YOUR ASSIGNMENT: Output the data below in full, character for character.

[Saved data entries]
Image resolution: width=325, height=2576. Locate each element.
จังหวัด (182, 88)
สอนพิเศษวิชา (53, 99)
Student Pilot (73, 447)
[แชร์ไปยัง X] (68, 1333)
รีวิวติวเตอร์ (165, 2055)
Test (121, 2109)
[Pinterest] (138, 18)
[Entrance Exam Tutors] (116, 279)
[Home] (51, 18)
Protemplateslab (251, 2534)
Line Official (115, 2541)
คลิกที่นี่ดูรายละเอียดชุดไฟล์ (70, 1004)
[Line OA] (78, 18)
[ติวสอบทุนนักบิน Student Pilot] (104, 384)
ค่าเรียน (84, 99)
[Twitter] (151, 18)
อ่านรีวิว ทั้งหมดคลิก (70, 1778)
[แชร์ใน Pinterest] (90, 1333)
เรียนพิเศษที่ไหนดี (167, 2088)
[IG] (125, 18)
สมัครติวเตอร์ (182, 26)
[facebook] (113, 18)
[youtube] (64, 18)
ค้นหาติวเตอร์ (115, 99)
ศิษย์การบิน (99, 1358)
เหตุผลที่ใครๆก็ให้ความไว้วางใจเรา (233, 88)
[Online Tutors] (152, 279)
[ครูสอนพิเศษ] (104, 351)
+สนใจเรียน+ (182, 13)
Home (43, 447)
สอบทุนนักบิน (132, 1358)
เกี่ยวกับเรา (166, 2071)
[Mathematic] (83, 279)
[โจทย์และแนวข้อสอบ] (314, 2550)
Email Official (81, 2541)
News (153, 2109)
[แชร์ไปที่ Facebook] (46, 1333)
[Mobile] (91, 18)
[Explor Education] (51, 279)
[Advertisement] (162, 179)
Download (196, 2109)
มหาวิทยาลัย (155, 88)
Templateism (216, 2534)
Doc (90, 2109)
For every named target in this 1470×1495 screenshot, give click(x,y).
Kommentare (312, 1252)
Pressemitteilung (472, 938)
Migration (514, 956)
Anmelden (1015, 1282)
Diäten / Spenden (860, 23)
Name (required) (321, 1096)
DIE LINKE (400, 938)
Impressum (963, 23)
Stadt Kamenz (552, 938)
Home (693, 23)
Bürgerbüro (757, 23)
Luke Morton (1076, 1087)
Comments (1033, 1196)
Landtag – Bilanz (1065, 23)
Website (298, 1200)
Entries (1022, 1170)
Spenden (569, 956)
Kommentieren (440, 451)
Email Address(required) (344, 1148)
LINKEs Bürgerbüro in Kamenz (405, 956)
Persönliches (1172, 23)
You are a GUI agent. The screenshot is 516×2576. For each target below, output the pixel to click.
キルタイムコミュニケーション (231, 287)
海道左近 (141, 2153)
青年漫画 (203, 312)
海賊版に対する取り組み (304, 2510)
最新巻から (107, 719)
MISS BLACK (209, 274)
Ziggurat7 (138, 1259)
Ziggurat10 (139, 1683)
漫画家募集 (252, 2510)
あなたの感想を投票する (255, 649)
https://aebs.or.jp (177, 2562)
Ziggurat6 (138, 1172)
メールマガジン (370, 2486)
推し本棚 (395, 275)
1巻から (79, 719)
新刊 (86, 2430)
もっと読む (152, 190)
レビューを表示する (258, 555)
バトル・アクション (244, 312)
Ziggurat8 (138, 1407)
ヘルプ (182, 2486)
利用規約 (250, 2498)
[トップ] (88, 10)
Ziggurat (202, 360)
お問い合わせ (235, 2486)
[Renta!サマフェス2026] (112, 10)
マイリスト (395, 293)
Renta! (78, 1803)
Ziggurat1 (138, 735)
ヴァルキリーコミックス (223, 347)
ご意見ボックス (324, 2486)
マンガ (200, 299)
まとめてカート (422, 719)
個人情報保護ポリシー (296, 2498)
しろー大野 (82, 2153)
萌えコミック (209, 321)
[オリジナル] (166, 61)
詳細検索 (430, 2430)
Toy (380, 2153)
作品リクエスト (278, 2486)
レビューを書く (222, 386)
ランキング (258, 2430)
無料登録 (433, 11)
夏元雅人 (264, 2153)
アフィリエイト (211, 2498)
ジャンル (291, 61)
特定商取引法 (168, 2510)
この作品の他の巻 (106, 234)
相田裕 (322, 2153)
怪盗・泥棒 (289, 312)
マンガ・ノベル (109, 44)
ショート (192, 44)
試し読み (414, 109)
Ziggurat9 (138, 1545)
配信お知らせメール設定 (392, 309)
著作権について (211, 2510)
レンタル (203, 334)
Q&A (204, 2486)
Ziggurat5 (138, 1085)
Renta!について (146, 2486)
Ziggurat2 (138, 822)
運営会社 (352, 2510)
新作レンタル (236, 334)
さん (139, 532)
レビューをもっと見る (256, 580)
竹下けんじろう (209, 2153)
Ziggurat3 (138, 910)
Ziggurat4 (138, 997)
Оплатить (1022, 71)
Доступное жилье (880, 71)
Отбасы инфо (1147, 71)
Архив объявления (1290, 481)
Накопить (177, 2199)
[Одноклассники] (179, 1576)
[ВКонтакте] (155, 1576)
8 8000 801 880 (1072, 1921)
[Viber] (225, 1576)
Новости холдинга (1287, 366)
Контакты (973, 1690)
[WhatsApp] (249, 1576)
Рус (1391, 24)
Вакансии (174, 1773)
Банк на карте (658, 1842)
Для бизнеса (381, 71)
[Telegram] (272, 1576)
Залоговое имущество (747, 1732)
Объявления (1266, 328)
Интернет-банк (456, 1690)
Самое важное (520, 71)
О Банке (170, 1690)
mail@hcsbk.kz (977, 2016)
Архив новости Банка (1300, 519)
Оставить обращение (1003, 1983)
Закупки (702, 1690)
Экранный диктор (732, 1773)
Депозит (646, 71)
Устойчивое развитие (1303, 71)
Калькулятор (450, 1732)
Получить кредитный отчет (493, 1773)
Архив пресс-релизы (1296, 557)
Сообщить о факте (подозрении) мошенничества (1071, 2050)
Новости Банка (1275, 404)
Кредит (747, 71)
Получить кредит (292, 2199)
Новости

EXERCISE SOLUTION:
Image resolution: width=325, height=2576. Locate each element.
จังหวัด (182, 88)
สอนพิเศษวิชา (53, 99)
Student Pilot (73, 447)
[แชร์ไปยัง X] (68, 1333)
รีวิวติวเตอร์ (165, 2055)
Test (121, 2109)
[Pinterest] (138, 18)
[Entrance Exam Tutors] (116, 279)
[Home] (51, 18)
Protemplateslab (251, 2534)
Line Official (115, 2541)
คลิกที่นี่ดูรายละเอียดชุดไฟล์ (70, 1004)
[Line OA] (78, 18)
[ติวสอบทุนนักบิน Student Pilot] (104, 384)
ค่าเรียน (84, 99)
[Twitter] (151, 18)
อ่านรีวิว ทั้งหมดคลิก (70, 1778)
[แชร์ใน Pinterest] (90, 1333)
เรียนพิเศษที่ไหนดี (167, 2088)
[IG] (125, 18)
สมัครติวเตอร์ (182, 26)
[facebook] (113, 18)
[youtube] (64, 18)
ค้นหาติวเตอร์ (115, 99)
ศิษย์การบิน (99, 1358)
เหตุผลที่ใครๆก็ให้ความไว้วางใจเรา (233, 88)
[Online Tutors] (152, 279)
[ครูสอนพิเศษ] (104, 351)
+สนใจเรียน+ (182, 13)
Home (43, 447)
สอบทุนนักบิน (132, 1358)
เกี่ยวกับเรา (166, 2071)
[Mathematic] (83, 279)
[โจทย์และแนวข้อสอบ] (314, 2550)
Email Official (81, 2541)
News (153, 2109)
[แชร์ไปที่ Facebook] (46, 1333)
[Mobile] (91, 18)
[Explor Education] (51, 279)
[Advertisement] (162, 179)
Download (196, 2109)
มหาวิทยาลัย (155, 88)
Templateism (216, 2534)
Doc (90, 2109)
For every named target in this 1470×1495 screenshot, give click(x,y).
Kommentare (312, 1252)
Pressemitteilung (472, 938)
Migration (514, 956)
Anmelden (1015, 1282)
Diäten / Spenden (860, 23)
Name (required) (321, 1096)
DIE LINKE (400, 938)
Impressum (963, 23)
Stadt Kamenz (552, 938)
Home (693, 23)
Bürgerbüro (757, 23)
Luke Morton (1076, 1087)
Comments (1033, 1196)
Landtag – Bilanz (1065, 23)
Website (298, 1200)
Entries (1022, 1170)
Spenden (569, 956)
Kommentieren (440, 451)
Email Address(required) (344, 1148)
LINKEs Bürgerbüro in Kamenz (405, 956)
Persönliches (1172, 23)
You are a GUI agent. The screenshot is 516×2576. For each target below, output the pixel to click.
キルタイムコミュニケーション (231, 287)
海道左近 (141, 2153)
青年漫画 (203, 312)
海賊版に対する取り組み (304, 2510)
最新巻から (107, 719)
MISS BLACK (209, 274)
Ziggurat7 (138, 1259)
Ziggurat10 (139, 1683)
漫画家募集 (252, 2510)
あなたの感想を投票する (255, 649)
https://aebs.or.jp (177, 2562)
Ziggurat6 (138, 1172)
メールマガジン (370, 2486)
推し本棚 (395, 275)
1巻から (79, 719)
新刊 (86, 2430)
もっと読む (152, 190)
レビューを表示する (258, 555)
バトル・アクション (244, 312)
Ziggurat8 (138, 1407)
ヘルプ (182, 2486)
利用規約 (250, 2498)
[トップ] (88, 10)
Ziggurat (202, 360)
お問い合わせ (235, 2486)
[Renta!サマフェス2026] (112, 10)
マイリスト (395, 293)
Renta! (78, 1803)
Ziggurat1 (138, 735)
ヴァルキリーコミックス (223, 347)
ご意見ボックス (324, 2486)
マンガ (200, 299)
まとめてカート (422, 719)
個人情報保護ポリシー (296, 2498)
しろー大野 (82, 2153)
萌えコミック (209, 321)
[オリジナル] (166, 61)
詳細検索 (430, 2430)
Toy (380, 2153)
作品リクエスト (278, 2486)
レビューを書く (222, 386)
ランキング (258, 2430)
無料登録 (433, 11)
夏元雅人 (264, 2153)
アフィリエイト (211, 2498)
ジャンル (291, 61)
特定商取引法 (168, 2510)
この作品の他の巻 (106, 234)
相田裕 (322, 2153)
怪盗・泥棒 (289, 312)
マンガ・ノベル (109, 44)
ショート (192, 44)
試し読み (414, 109)
Ziggurat9 (138, 1545)
配信お知らせメール設定 (392, 309)
著作権について (211, 2510)
レンタル (203, 334)
Q&A (204, 2486)
Ziggurat5 (138, 1085)
Renta!について (146, 2486)
Ziggurat2 (138, 822)
運営会社 (352, 2510)
新作レンタル (236, 334)
さん (139, 532)
レビューをもっと見る (256, 580)
竹下けんじろう (209, 2153)
Ziggurat3 (138, 910)
Ziggurat4 (138, 997)
Оплатить (1022, 71)
Доступное жилье (880, 71)
Отбасы инфо (1147, 71)
Архив объявления (1290, 481)
Накопить (177, 2199)
[Одноклассники] (179, 1576)
[ВКонтакте] (155, 1576)
8 8000 801 880 (1072, 1921)
[Viber] (225, 1576)
Новости холдинга (1287, 366)
Контакты (973, 1690)
[WhatsApp] (249, 1576)
Рус (1391, 24)
Вакансии (174, 1773)
Банк на карте (658, 1842)
Для бизнеса (381, 71)
[Telegram] (272, 1576)
Залоговое имущество (747, 1732)
Объявления (1266, 328)
Интернет-банк (456, 1690)
Самое важное (520, 71)
О Банке (170, 1690)
mail@hcsbk.kz (977, 2016)
Архив новости Банка (1300, 519)
Оставить обращение (1003, 1983)
Закупки (702, 1690)
Экранный диктор (732, 1773)
Депозит (646, 71)
Устойчивое развитие (1303, 71)
Калькулятор (450, 1732)
Получить кредитный отчет (493, 1773)
Архив пресс-релизы (1296, 557)
Сообщить о факте (подозрении) мошенничества (1071, 2050)
Новости Банка (1275, 404)
Кредит (747, 71)
Получить кредит (292, 2199)
Новости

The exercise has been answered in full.